Fletcher and Gardiner began their firm in Boston in 1808 and three years later moved to Philadelphia, where a committee soon formed to honor Isaac Hull, commander of the USS Constitution (“Old Ironsides”), which had scored a decisive victory over the British frigate Guerrière. Completed in 1813, the Hull urn features finely rendered angels, ships, rams’ heads, an eagle, and a Neptune mask. The craftsmanship is first-rate, while stylistically Fletcher’s and Gardiner’s silverwork shared a continuum with European work of the same or a slightly earlier era, as is evident later on when we see some excellent examples of European work and a page from Percier and Fontaine’s breathtaking book “Recueil de Décorations Intérieures,” which had a direct influence on the Hull piece. The Met exhibition excels at contextualizing the silver pieces by setting them beside works by other artists in other media. The Hull urn, for example, is enhanced by Gilbert Stuart’s fine portrait of Hull. Several of the Fletcher and Gardiner pieces are displayed on outstanding works of period furniture, reminding us of the mastery of Philadelphia and New York furniture makers in the early 19th century.

The show points out how our neoclassicism differed from that of the British and French, if not in the most overt stylistic variance, then in a kind of light-handedness, or what we may call, at the risk of cliché, republican simplicity. Even at their most elaborate, Fletcher’s and Gardiner’s works never have the imperial stiffness of, for example, Digby Scott’s and Benjamin Smith’s vase for Thomas Lavie (1805-06). The European silver has the cool quality of some paintings by David, which is a very different mood from the Jacksonian jauntiness of the American decorative arts of the period. That jauntiness is on display even in the most elaborate of Fletcher’s and Gardiner’s pieces in the show, the Erie Canal vases commissioned in 1824 by the “merchants of Pearl Street” to honor DeWitt Clinton. If the young nation had shown its mettle by sinking a few French and British frigates and by engaging in the Tripolitan War, nothing quite prepared the world for the Erie Canal, a larger public-works project than had ever been undertaken in Europe — and one achieved with nary a dime from the national government. On the Clinton vases we see scenes of the canal — the entrance at Albany, the aqueduct at Rochester, Cohoes Falls, and the Little Falls of the Mohawk — alternating with classical gods — Mercury, Ceres, Hercules, Minerva — and allegories of Fame, History, and Plenty. The grape-stalk handles and the basic form come from Piranesi’s Warwick vase, of which there is a brilliant etching on display. Everything about these vases — the craftsmanship, the all-American imagery, the classical references — speaks of our flowering of national character. That is also a theme of the New-York Historical Society’s Lafayette show, so it is well to note that one room used for the Met’s show is the one containing John Vanderlyn’s Versailles panorama, which Lafayette saw in 1824, the very year of the commissioning of the Clinton vases. It is a rich historical tapestry.
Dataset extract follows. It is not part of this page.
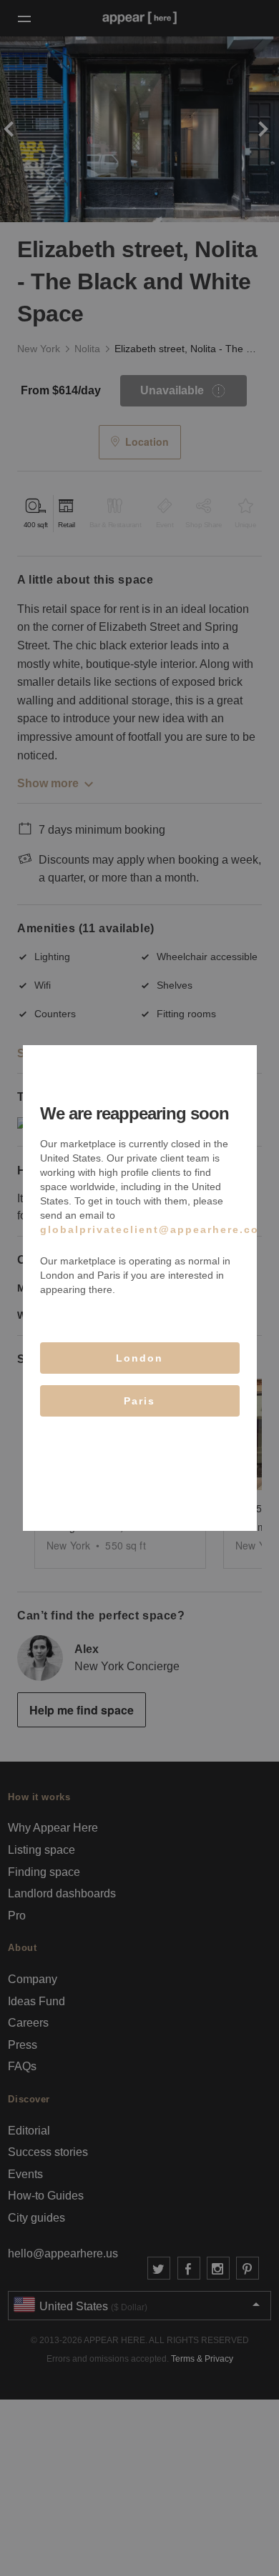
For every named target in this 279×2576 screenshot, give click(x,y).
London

When all is said and done, however, some of Fletcher’s and Gardiner’s more mundane or smaller-scale works moved this viewer as much as the Clinton vases. For sheer aesthetics, the miniature portrait of Francis Kinloch Huger, made in Charleston in 1825 as a gift to none other than Lafayette, has an exquisite frame by Fletcher and Gardiner, superbly crafted in the most delicate and intricate floral forms in a symphony of yellow, rose, and green gold — tiny and absolutely breathtaking. Just so, the firm’s bread and butter consisted in its manufacture of the implements of everyday life, and the countless vegetable dishes, soup tureens, table forks, tea sets, sauceboats, pitchers, tankards, and even a baptismal basin all, if not so monumental as the presentation pieces, nonetheless possess a refinement that, as much as any of our works in the arts and crafts, speaks of the rapid maturing of American culture in this most vital period of our coalescing national identity.

Until May 4 (1000 Fifth Ave. at 82nd Street, 212-535-7710).